Interrogé sur l’existence de notices rouges Interpol qui auraient été émises le 6 mai 2026 contre ses clients, Me François Zimeray répond à Le Confidentiel : « Nous n’avons aucune confirmation d’une telle notice rouge par Interpol et, si c’était le cas, nous la ferions immédiatement annuler, car cette demande repose sur un procès factice et totalement politique. Tout cela n’est qu’une diversion de la part d’un pouvoir qui aura bientôt à répondre de ses actes. »
En quelques lignes, l’avocat déroule une stratégie de défense articulée autour de trois axes : la contestation procédurale, l’attaque juridique et la contre-offensive politique.
Une ligne de défense soigneusement construite
Premier verrou : contester l’existence même de la notice rouge. En affirmant ne disposer d’« aucune confirmation » officielle d’Interpol, la défense évite de reconnaître formellement une procédure internationale dont les implications pourraient être lourdes en matière de déplacements, de coopération policière ou d’extradition.

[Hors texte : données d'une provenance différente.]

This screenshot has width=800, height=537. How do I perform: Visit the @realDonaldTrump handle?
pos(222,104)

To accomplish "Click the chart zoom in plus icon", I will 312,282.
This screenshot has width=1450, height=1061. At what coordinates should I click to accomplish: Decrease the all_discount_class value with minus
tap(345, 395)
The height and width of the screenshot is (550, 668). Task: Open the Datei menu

Mais derrière cette prudence juridique, une autre réalité apparaît. L’expression « si c’était le cas » laisse entendre que l’équipe de défense anticipe déjà une éventuelle bataille devant les mécanismes internes d’Interpol.
Deuxième axe : l’annulation immédiate des notices. Une telle procédure passerait vraisemblablement par la Commission de contrôle des fichiers d’Interpol (CCF), l’organe indépendant chargé d’examiner les recours introduits par les personnes visées par des notices ou des diffusions internationales.
La défense entend manifestement s’appuyer sur l’article 3 des statuts d’Interpol, qui interdit strictement à l’organisation toute intervention ou activité présentant un caractère politique, militaire, religieux ou racial. C’est précisément sur ce terrain que Me Zimeray place le combat, en qualifiant la procédure gabonaise de « procès factice et totalement politique ».
Une accusation directe contre les autorités gabonaises
Au-delà du terrain judiciaire, l’avocat français franchit un seuil politique particulièrement sensible lorsqu’il affirme que « ce pouvoir aura bientôt à répondre de ses actes ».
Cette phrase sonne comme une mise en garde adressée aux autorités de la transition gabonaise. Elle laisse entrevoir de futures actions contentieuses susceptibles d’être engagées devant des juridictions étrangères ou des instances internationales, notamment autour des conditions de détention, des garanties de procédure ou du respect des droits fondamentaux.
Depuis le renversement d’Ali Bongo Ondimba en août 2023, les procédures visant les proches de l’ancien régime se sont multipliées. Mais du côté de la défense des Bongo, la ligne reste constante : dénoncer une justice instrumentalisée à des fins politiques.
Une bataille désormais internationale
La déclaration de Me François Zimeray montre surtout que le dossier a changé de dimension. Il ne s’agit plus uniquement d’une procédure judiciaire gabonaise. Le contentieux se joue désormais sur plusieurs scènes : médiatique, diplomatique et internationale.
En qualifiant publiquement le procès de « factice », l’avocat prépare déjà le terrain pour d’éventuelles audiences liées à des demandes d’extradition ou à des restrictions de circulation dans plusieurs pays européens.
Car derrière la guerre des communiqués et des procédures, c’est une véritable bataille d’image et de légitimité qui se dessine autour de la transition gabonaise et du traitement réservé à l’ancien clan présidentiel.
Et dans cette guerre judiciaire mondiale qui commence, chaque mot est désormais pesé comme une pièce à conviction.